In the early 2010s, the “haves” were those who grabbed the best parts of the best basins.

“The have-nots were either on the fringes of the basins or had scattered acreage or were in the wrong basin altogether,” he said.

The “haves” today will be E&Ps that can make less productive rock economic. “There’s no reason that a less productive rock cannot deliver high return,” Yacob said.

It just requires a lot of work—”learning about the reservoir, understanding how to make wells better, … driving down costs, grabbing different pieces of the value chain, … drilling faster, completing wells faster.”

In EOG’s Eagle Ford play, for example, it was already drilling in 2023 what would have been considered Tier 2 rock at the time of the play’s 2008 discovery.

Beating costs back, though, EOG is now “developing lower-cost reserves than we were 10 years ago in higher-productive rock.”

The have and have-not differentiator is “really going to come down to what companies have taken the time, the effort, the expertise to collect the data and apply the data, understand how to make Tier 2 … rock still be highly economic.”

“I think that’s what you’ll see in the next few years,” he forecasted.

Utica, UAE, Bahrain

EOG has added two new plays to its portfolio this year.

It closed a $5.6 billion bolt-on acquisition Aug. 1 of Utica Shale oil neighbor Encino Energy, picking up 1.1 million net acres potentially holding 2 Bboe or more.

There, it is running five rigs and three completion crews, adding what Encino had at work to its own iron and pressure-pumping count.

Yacob said the play has a more than 55% average direct after-tax rate of return at $45 oil and $2.50 gas and a more than 200% after-tax rate of return at $65 oil and $3.50 gas.

EOG’s average drilling and completion (D&C) cost in the Utica is less than $650/ft, while Encino’s was $750/ft, Leitzell said.

Wells EOG drilled, which total 50, are paying off in 9.3 months, which is similar to EOG’s Permian wells payout rate.

EOG also signed deals earlier this year to explore and produce from offshore Bahrain and in 900,000 acres onshore the United Arab Emirates.

In the latter, “this is actually a reservoir that we’ve been working on for a number of years,” Yacob said in the Aug. 9 call.

The target formation is a carbonate shale geologically similar to the Eagle Ford by some measures.

“It has been drilled and delineated both vertically and horizontally … throughout a portion of the basin where our concession is and so we have good geological data on it,” Yacob said.

“I would say the challenge that we have in front of us is not necessarily on the geologic side; it’s going to be more on bringing an international unconventional play up to scale.”

The plays join its existing portfolio, which includes the Permian and Powder River basins, the Bakken and the Eagle Ford Shale.

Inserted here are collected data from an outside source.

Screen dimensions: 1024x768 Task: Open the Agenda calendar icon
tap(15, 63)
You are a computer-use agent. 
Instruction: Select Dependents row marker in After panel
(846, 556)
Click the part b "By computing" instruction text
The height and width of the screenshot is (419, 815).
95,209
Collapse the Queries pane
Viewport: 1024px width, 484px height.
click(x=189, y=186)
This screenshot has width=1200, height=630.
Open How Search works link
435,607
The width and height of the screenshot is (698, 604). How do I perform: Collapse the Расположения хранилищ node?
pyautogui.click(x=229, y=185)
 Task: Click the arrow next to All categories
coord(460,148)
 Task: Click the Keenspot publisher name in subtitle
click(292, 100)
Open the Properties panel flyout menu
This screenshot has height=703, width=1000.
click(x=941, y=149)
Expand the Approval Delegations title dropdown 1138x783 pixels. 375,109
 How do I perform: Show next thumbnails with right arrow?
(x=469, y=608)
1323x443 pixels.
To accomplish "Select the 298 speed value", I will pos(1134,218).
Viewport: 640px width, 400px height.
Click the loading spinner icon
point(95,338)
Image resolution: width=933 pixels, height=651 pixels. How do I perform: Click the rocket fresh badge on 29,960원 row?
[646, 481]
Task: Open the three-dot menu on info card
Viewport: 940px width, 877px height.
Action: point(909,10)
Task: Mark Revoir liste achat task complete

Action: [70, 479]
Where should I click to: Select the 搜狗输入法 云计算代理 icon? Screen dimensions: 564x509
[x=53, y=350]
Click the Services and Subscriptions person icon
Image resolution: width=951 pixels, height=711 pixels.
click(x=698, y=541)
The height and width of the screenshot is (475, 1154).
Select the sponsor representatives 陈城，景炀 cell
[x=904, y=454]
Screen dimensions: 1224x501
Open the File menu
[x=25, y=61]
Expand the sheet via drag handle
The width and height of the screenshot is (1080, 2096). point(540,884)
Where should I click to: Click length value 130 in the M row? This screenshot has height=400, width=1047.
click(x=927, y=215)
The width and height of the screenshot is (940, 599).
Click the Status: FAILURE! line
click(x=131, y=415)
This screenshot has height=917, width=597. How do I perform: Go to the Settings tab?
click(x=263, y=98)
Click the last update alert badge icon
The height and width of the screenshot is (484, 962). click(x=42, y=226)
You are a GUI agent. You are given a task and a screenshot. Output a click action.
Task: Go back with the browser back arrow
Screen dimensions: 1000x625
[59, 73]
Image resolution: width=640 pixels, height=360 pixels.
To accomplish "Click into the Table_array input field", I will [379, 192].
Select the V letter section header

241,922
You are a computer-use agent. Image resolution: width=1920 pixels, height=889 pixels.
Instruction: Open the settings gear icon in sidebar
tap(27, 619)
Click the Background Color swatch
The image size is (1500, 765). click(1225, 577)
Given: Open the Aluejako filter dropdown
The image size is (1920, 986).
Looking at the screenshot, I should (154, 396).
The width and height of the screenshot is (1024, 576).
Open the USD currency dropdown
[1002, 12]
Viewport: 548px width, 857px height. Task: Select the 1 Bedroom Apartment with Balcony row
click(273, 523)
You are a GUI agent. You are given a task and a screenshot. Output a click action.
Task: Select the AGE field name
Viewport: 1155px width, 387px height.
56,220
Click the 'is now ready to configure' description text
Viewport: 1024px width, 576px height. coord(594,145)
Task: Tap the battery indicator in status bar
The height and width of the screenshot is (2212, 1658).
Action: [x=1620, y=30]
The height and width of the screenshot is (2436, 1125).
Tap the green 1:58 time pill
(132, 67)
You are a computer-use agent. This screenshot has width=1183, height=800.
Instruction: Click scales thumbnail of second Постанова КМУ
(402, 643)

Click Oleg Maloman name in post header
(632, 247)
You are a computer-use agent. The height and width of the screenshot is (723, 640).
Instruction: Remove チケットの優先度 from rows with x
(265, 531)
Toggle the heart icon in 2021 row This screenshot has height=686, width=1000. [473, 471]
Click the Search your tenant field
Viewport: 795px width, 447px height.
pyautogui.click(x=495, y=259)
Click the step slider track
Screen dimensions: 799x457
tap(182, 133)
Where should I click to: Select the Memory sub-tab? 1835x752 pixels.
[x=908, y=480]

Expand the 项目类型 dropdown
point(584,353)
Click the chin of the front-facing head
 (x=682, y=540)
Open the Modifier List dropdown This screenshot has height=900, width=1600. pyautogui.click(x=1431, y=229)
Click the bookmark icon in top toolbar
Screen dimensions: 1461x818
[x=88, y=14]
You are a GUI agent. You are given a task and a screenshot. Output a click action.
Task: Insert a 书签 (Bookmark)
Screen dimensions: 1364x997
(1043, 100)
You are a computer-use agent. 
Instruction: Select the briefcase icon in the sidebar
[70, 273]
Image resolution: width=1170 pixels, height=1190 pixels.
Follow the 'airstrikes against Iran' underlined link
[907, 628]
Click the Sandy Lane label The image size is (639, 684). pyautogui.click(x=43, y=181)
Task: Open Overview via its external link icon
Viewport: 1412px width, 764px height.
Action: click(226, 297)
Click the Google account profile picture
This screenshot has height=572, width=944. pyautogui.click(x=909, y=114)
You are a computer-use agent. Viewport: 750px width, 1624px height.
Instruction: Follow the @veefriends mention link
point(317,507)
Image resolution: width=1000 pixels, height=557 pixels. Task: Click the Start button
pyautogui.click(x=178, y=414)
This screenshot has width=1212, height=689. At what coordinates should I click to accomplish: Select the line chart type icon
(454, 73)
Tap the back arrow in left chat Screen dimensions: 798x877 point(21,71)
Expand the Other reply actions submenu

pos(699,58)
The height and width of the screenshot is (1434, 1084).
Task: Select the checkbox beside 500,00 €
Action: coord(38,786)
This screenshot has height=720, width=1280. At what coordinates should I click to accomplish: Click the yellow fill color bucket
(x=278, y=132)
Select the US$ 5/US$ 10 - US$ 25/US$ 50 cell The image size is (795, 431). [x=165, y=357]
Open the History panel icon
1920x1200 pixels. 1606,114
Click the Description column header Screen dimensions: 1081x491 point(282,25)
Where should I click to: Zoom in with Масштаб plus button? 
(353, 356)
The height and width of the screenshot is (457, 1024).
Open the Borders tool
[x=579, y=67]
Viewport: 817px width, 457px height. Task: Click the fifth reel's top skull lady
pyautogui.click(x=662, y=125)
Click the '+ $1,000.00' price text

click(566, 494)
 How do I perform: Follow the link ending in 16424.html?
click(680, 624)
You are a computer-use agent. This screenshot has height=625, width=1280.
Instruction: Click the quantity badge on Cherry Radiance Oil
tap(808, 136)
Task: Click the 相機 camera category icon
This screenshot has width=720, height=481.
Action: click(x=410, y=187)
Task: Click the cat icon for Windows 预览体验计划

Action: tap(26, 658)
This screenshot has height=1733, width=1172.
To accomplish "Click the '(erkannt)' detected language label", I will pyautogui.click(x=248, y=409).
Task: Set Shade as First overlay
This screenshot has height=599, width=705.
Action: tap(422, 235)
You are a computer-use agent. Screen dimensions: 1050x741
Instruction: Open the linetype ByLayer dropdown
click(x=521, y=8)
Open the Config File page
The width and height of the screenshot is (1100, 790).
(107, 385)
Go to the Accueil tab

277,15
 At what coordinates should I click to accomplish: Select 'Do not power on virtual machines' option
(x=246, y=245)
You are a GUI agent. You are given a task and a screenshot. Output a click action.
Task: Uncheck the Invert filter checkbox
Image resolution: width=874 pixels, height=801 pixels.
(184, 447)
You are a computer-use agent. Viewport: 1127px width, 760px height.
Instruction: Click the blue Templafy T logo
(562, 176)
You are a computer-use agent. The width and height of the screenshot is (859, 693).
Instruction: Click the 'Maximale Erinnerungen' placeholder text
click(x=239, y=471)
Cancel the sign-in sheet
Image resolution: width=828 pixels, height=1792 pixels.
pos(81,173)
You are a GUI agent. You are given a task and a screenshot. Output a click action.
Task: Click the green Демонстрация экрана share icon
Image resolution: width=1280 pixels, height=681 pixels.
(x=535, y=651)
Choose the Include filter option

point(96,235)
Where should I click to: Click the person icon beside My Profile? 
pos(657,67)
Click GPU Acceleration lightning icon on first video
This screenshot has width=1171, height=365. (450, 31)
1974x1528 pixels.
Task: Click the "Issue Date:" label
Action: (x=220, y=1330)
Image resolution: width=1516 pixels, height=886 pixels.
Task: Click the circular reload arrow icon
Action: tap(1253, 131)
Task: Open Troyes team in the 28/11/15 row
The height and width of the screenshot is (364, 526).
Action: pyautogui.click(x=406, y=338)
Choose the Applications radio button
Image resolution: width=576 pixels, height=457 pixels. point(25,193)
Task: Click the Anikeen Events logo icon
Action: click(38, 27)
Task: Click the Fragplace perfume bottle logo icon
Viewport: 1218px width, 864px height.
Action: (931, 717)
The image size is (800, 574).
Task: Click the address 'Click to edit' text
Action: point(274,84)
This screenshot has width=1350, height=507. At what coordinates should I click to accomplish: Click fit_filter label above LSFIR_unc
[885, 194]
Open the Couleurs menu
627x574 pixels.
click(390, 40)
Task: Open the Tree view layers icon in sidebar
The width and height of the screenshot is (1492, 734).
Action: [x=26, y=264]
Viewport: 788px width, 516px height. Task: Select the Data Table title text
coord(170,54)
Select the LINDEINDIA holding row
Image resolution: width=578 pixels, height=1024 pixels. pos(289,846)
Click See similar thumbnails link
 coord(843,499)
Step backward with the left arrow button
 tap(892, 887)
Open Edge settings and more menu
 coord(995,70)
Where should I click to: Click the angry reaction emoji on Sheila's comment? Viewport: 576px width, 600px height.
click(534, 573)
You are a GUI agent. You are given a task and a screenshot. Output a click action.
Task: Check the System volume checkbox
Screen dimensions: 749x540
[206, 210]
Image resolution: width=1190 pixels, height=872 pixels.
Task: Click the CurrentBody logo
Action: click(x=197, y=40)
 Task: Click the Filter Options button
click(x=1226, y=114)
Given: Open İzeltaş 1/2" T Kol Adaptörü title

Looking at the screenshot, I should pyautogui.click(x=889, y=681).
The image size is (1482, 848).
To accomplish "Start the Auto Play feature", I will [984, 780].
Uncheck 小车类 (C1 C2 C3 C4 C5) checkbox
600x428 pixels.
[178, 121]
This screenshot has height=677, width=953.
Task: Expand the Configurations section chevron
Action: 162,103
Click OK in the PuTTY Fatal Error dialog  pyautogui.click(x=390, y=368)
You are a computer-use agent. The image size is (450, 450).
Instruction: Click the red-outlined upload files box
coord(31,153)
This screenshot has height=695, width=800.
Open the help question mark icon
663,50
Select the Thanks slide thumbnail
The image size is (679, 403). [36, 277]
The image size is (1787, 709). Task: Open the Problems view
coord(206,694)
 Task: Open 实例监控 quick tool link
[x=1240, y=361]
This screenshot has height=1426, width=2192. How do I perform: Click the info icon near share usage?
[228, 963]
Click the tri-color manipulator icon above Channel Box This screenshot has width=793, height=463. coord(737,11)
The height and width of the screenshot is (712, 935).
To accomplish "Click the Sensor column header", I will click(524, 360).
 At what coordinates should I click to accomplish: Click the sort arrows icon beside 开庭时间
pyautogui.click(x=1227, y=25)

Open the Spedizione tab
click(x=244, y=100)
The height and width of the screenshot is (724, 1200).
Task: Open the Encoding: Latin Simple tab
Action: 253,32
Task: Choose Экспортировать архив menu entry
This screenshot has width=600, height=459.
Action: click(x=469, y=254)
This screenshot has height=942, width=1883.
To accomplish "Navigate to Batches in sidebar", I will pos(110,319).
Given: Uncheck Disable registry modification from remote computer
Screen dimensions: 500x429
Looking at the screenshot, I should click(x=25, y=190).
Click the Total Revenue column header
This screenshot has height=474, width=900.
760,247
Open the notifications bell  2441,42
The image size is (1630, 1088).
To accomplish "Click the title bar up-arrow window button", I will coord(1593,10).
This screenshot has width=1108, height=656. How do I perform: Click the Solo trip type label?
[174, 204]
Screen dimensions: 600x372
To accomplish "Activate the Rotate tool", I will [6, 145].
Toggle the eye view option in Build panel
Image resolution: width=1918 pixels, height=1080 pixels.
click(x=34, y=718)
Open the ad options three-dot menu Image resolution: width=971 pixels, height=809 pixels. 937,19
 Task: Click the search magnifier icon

In the Eagle Ford, it recently landed a 24,128-ft lateral (4.6 miles), which Leitzell said is the longest lateral in Texas history.

$1 billion FCF

EOG’s free cash flow from the second quarter was $1 billion or $1.78 per share, after earning $2.5 billion on $1.5 billion spent.

It paid $528 million in regular dividends ($0.975 per share) and bought back 5.4 million shares. The third-quarter dividend will be $1.02 per share.

It paid for Encino with cash on hand and a $3.5 billion debt offering.

Second-quarter oil production was 504,200 bbl/d.